İş Hukukuna Hakim Olan Temel İlkeler;

• İş Hukukunun Kamu Düzenine ait olması,

• İşçi Lehine Yorum İlkesi

• Güçlü olan İşveren karşısında ekonomik yönden zayıf olan işçinin korunması

• Emredici Kurallar

• İş Sözleşmesinin her bir sayfasının işçi tarafından imzalanması gerekliliği

 

A. İş Sözleşmesi; Bir tarafın bağımlı olarak iş görmeyi, diğer tarafın da ücret ödemeyi üstlenmesinden oluşan sözleşmedir.

İş Sözleşmesinin Unsurları; İş, Ücret, Bağlılık

Başlıca Türleri

1. Deneme Süreli İş Sözleşmesi

2. Belirli /Belirsiz Süreli İş Sözleşmesi

3. Tam Süreli / Kısmi Süreli İş Sözleşmesi

 

İşçinin Denenme Süresi ; en fazla 2 ay olabilir. İstisnası; Toplu İş Sözleşmesi olan yerlerde denenme süresi 4 aydır.

***

Yazılı Görev 1: İş hukuku metnine göre toplu iş sözleşmesi olan yerlerde deneme süresi ne kadardır?
Yazılı Görev 2: İş hukuku metninde iş hukukuna hakim olan temel ilkeler olarak sayılanların hepsini sıralayın.

Sağlanan Veriler:
***

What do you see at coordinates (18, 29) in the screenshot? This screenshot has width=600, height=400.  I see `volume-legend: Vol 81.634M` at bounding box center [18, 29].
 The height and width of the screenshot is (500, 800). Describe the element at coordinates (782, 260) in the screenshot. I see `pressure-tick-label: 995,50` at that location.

***

Beklenen Çıktı 1: Toplu iş sözleşmesi olan yerlerde deneme süresi 4 aydır.

Beklenen Çıktı 2:
- İş hukukunun kamu düzenine ait olması
- İşçi lehine yorum ilkesi
- Güçlü olan işveren karşısında ekonomik yönden zayıf olan işçinin korunması
- Emredici kurallar
- İş sözleşmesinin her bir sayfasının işçi tarafından imzalanması gerekliliği